Polish MPs reject bill seeking to ease strict abortion law

Poland's lower house rejected a bill on Friday that sought to decriminalise the act of helping someone get an abortion. The vote – in which 218 MPs voted against the bill and 215 were in favour – highlighted the divisions in the ruling coalition over easing one of Europe's most restrictive abortion laws.

Polish MPs on Friday rejected a bill that would have decriminalised the act of facilitating abortions in a blow for reproductive rights and the country's new liberal government.

The draft law, seen as a precursor to easing traditionally Catholic Poland's almost total ban on abortions, was rejected by 218 MPs against and 215 in favour.

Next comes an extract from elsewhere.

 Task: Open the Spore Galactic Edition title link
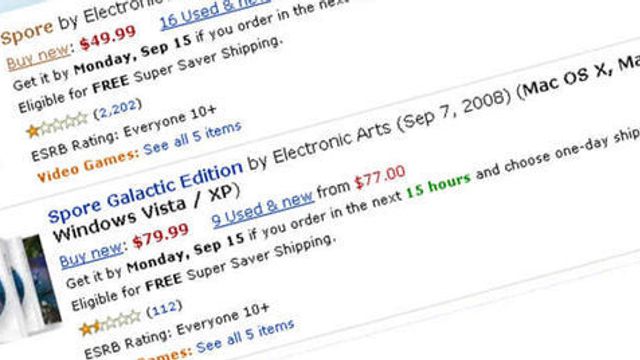pyautogui.click(x=145, y=192)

The bill would have helped, for example, campaigners who provide women wanting to terminate their pregnancies with pills obtained in other countries for medical abortions.

The bill was the first and most conservative of four draft texts to liberalize abortion access in Poland put forward by members of the ruling pro-EU coalition.

Poland currently has some of the most restrictive abortion laws in Europe, and remains deeply divided on the issue.

The text submitted to the vote on Friday was rejected by representatives from the nationalist Law and Justice (PiS) party and the far-right Konfederacja, which are two major opposition groups.

Some deputies of the PSL (Christian Democrats), members of the ruling coalition, also voted against it.